Dawn Editorial: Security and Threats

This Editorial was published in Dawn on September 21, 2009

Unless there is something in particular that the security firm assisting the Americans is doing wrong, there is little sense in opposing a firm that is after all providing jobs and training to Pakistanis. The raid on the office of a Pakistani security firm providing security to the American embassy in Islamabad has raised more questions than it answers. The paperwork for the weapons seized by the police, including those requiring special permission, appears to be in order and as yet no official has explained the illegalities the security firm is suspected of committing.

A section of the media, however, appears convinced of the ‘guilt’ of the security firm and the Americans and has frenziedly reported the ‘threats’ from their activities. But it is a deeply problematic position.

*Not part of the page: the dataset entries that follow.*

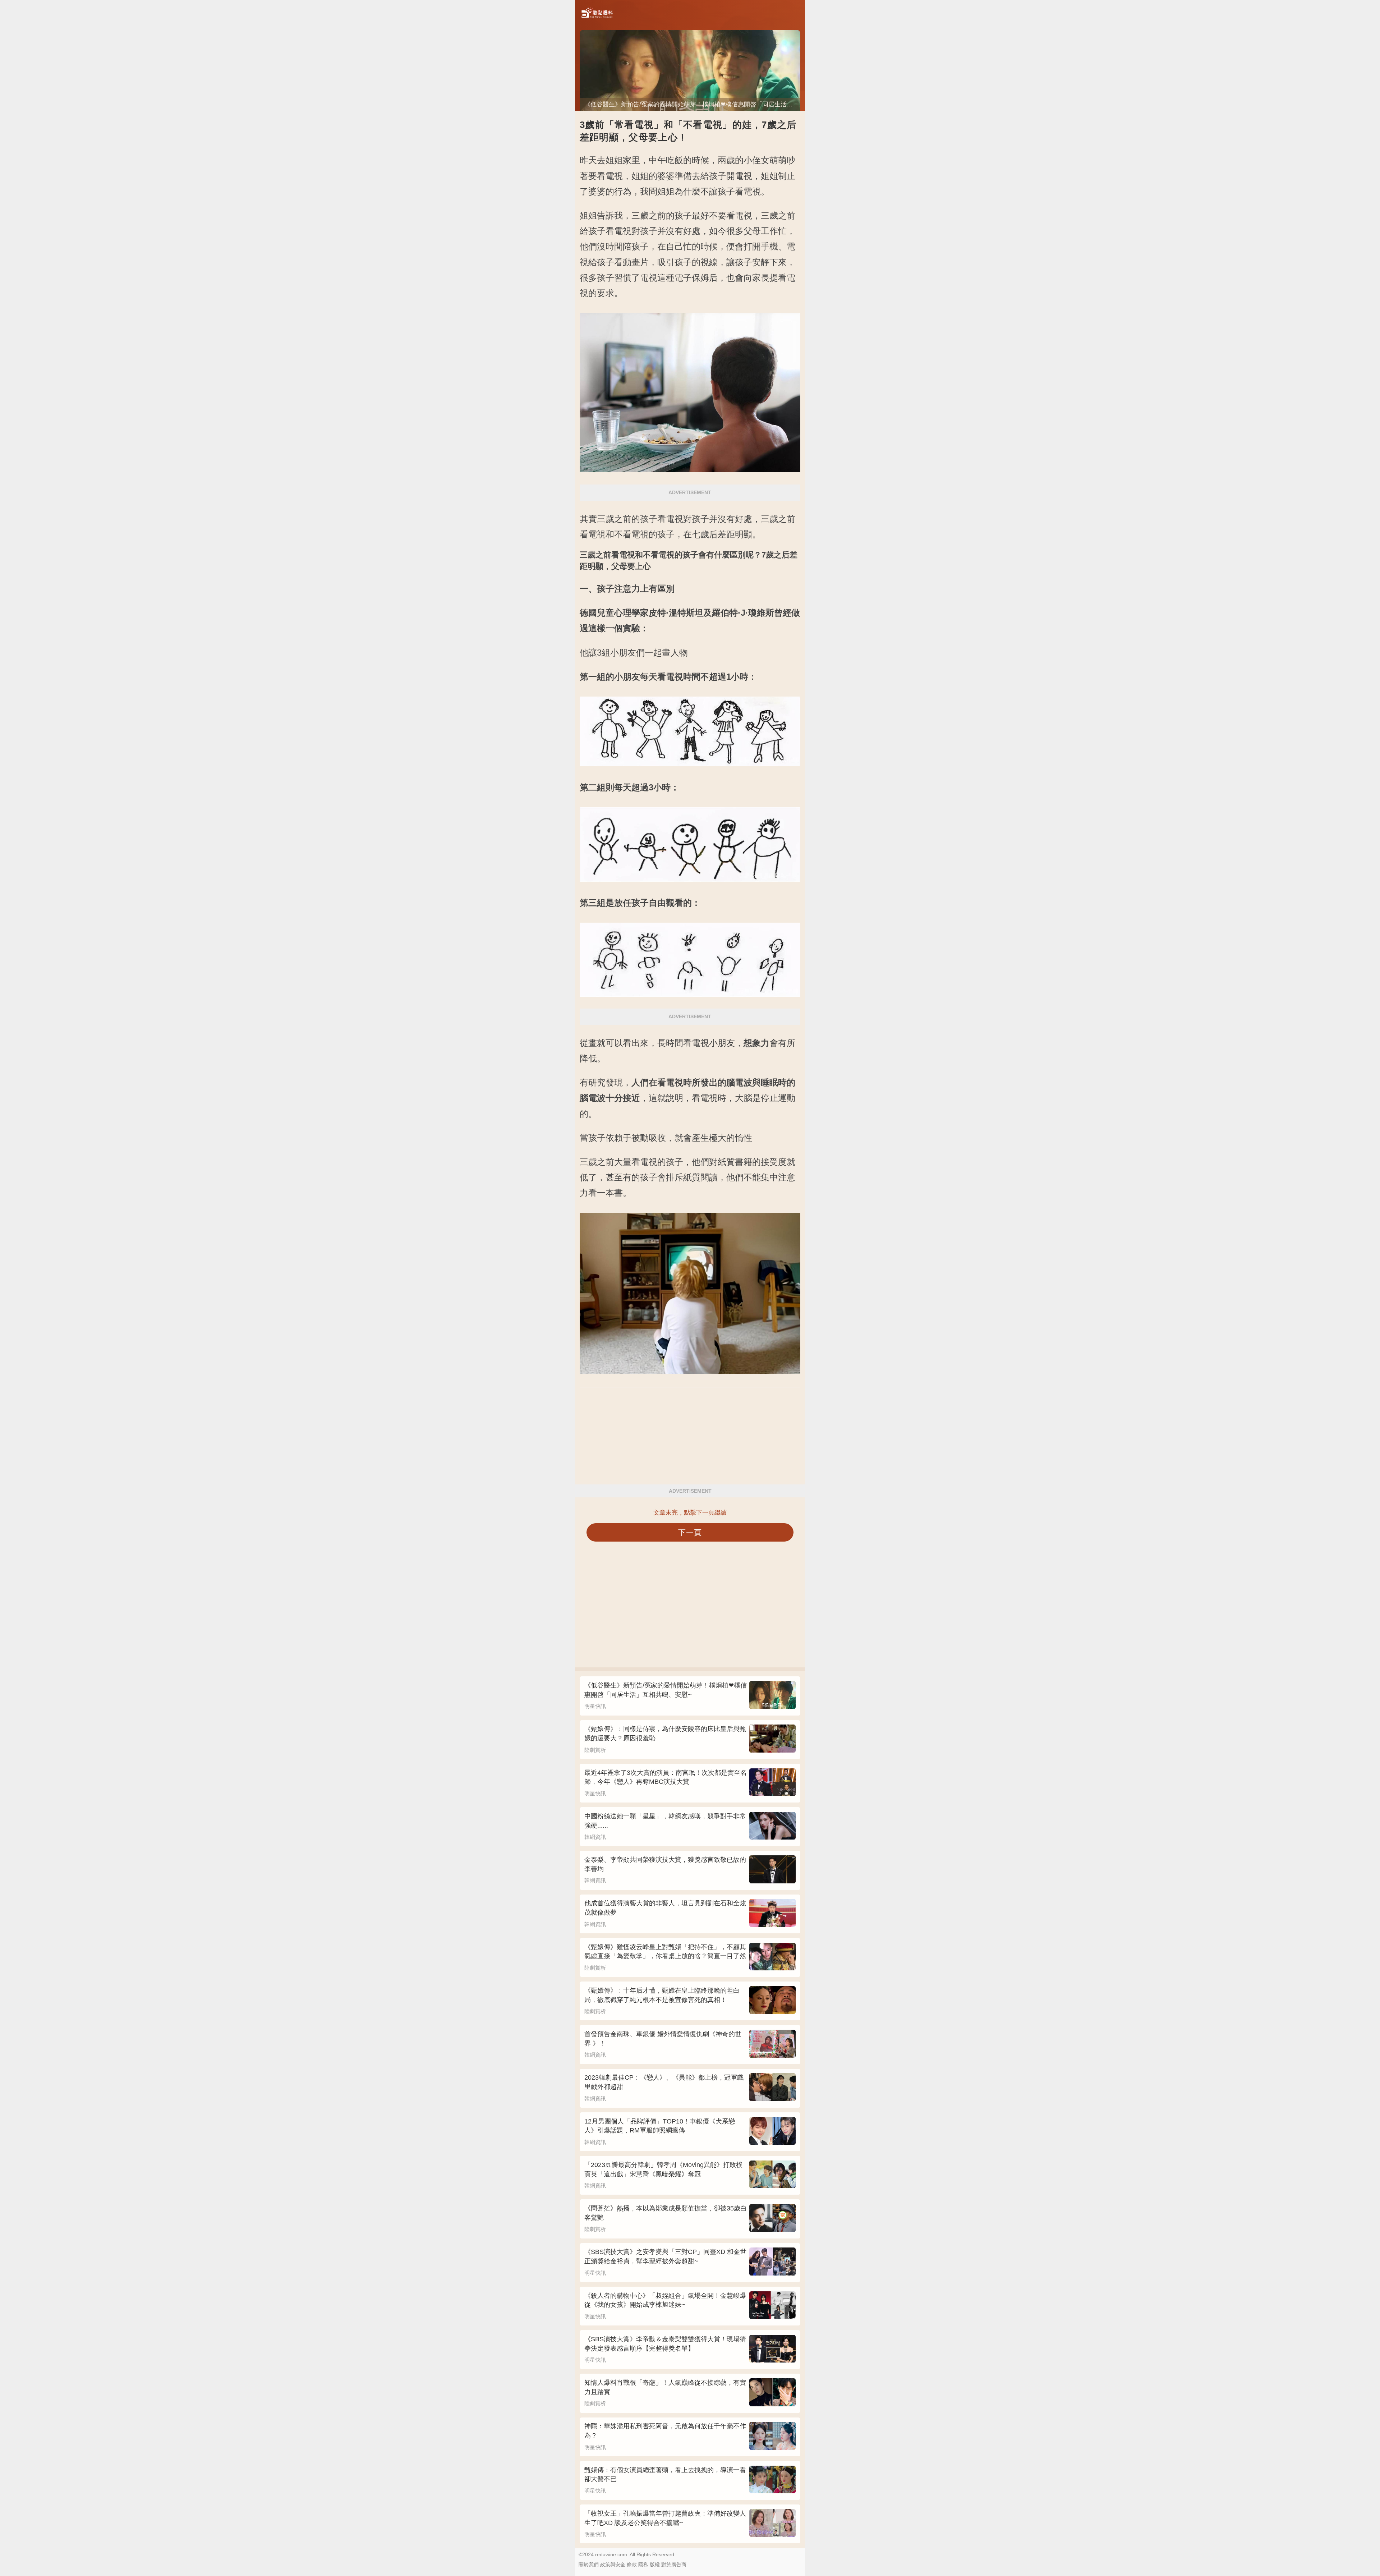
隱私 (643, 2564)
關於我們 (589, 2564)
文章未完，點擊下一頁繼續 (690, 1512)
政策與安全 (612, 2564)
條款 (632, 2564)
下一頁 (690, 1532)
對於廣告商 (673, 2564)
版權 (655, 2564)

First, American officials in particular face serious threats in Pakistan and they certainly need extra security. Since the possibility of marines protecting American officials has been vociferously rejected by the media and denied by the government only recently that leaves the option of private security guards. Second, private security companies operate by the dozen in Pakistan, protecting countless private citizens and properties, and every company trains its employees and provides them with weapons. So unless there is something in particular that the security firm assisting the Americans is doing wrong, there is little sense in opposing a firm that is after all providing jobs and training to Pakistanis.

It appears though that the ‘wrongs’ allegedly committed are less about legalities and technicalities and more about politics and turf wars. There is zero risk of Islamabad being overrun by ‘American’ security. This isn’t Iraq or Afghanistan, there is no occupation and, frankly, it is embarrassing to suggest that the state and national assets could be at risk from a handful of private guards.

But the leaks of ‘suspicious’ activities are sustained enough to suggest that a faction in the government or the intelligence/security apparatus is worried. Perhaps because the state has not fully worked out what is and isn’t permissible for the growing number of foreign nationals to do inside Pakistan and the tendency for the Americans to push the envelope on occasion to see how far they can go has some Pakistani officials trying to push back through the media. If that is indeed the case, then it needs to be sorted out at the earliest at the highest levels of officialdom.

We cannot afford Pakistanis regarding every white man as an American and every American as a spy or marine, for the last thing we need is to become more isolated from the world business, development and aid communities.